Collected data:
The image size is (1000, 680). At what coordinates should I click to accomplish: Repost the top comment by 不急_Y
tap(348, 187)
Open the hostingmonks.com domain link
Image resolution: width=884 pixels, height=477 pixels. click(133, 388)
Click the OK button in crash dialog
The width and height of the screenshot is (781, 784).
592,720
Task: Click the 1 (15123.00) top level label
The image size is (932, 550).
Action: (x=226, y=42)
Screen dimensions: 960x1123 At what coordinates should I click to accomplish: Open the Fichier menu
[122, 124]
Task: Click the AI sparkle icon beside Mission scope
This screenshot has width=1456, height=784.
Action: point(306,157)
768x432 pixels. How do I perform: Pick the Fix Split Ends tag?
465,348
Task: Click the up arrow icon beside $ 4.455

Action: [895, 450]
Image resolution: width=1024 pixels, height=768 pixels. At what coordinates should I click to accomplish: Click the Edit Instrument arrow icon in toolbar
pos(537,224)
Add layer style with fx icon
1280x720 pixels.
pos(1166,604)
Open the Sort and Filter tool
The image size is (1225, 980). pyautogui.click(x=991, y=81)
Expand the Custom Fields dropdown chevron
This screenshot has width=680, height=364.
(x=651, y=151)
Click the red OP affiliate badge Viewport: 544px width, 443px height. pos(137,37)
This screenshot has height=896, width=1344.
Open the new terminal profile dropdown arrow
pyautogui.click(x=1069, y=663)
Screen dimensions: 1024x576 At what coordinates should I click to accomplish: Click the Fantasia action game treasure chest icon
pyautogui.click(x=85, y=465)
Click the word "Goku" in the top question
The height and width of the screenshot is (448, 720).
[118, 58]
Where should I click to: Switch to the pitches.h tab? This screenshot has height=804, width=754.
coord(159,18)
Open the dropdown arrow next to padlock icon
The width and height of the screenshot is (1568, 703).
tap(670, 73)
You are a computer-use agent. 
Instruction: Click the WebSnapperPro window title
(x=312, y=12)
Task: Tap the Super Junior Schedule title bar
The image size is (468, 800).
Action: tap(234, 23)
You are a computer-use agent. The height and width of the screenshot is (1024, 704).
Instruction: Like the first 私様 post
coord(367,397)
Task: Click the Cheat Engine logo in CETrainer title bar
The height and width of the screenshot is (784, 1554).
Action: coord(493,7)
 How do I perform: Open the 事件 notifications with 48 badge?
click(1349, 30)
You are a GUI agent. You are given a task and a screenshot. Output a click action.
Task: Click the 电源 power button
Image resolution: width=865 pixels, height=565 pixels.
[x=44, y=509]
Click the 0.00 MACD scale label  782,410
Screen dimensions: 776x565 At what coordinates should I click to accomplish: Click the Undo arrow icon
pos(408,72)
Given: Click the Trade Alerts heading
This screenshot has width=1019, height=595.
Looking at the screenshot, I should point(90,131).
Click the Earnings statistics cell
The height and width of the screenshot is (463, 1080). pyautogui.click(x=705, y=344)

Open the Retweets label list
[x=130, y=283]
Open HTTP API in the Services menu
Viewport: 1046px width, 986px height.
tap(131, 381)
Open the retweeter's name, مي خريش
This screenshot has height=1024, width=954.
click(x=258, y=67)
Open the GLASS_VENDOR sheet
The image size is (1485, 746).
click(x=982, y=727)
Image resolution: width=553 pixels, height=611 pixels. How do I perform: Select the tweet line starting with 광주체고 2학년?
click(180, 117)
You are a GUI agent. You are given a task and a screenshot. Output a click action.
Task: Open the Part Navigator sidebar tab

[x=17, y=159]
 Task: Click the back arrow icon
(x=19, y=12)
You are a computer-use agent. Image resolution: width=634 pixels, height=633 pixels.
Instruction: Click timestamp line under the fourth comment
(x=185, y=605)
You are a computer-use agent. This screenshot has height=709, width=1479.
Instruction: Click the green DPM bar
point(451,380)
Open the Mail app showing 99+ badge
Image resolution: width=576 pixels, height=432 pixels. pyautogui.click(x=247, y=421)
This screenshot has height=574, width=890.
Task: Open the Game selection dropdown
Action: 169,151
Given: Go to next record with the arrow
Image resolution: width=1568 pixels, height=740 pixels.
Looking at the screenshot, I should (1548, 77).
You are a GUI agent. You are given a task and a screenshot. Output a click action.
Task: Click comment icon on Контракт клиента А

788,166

## Task goal
The expected output is each line of the records above that includes the word "computer".

## Written solution
You are a computer-use agent. 
You are a computer-use agent. The height and width of the screenshot is (1024, 704).
You are a computer-use agent. Image resolution: width=634 pixels, height=633 pixels.
You are a computer-use agent. This screenshot has height=709, width=1479.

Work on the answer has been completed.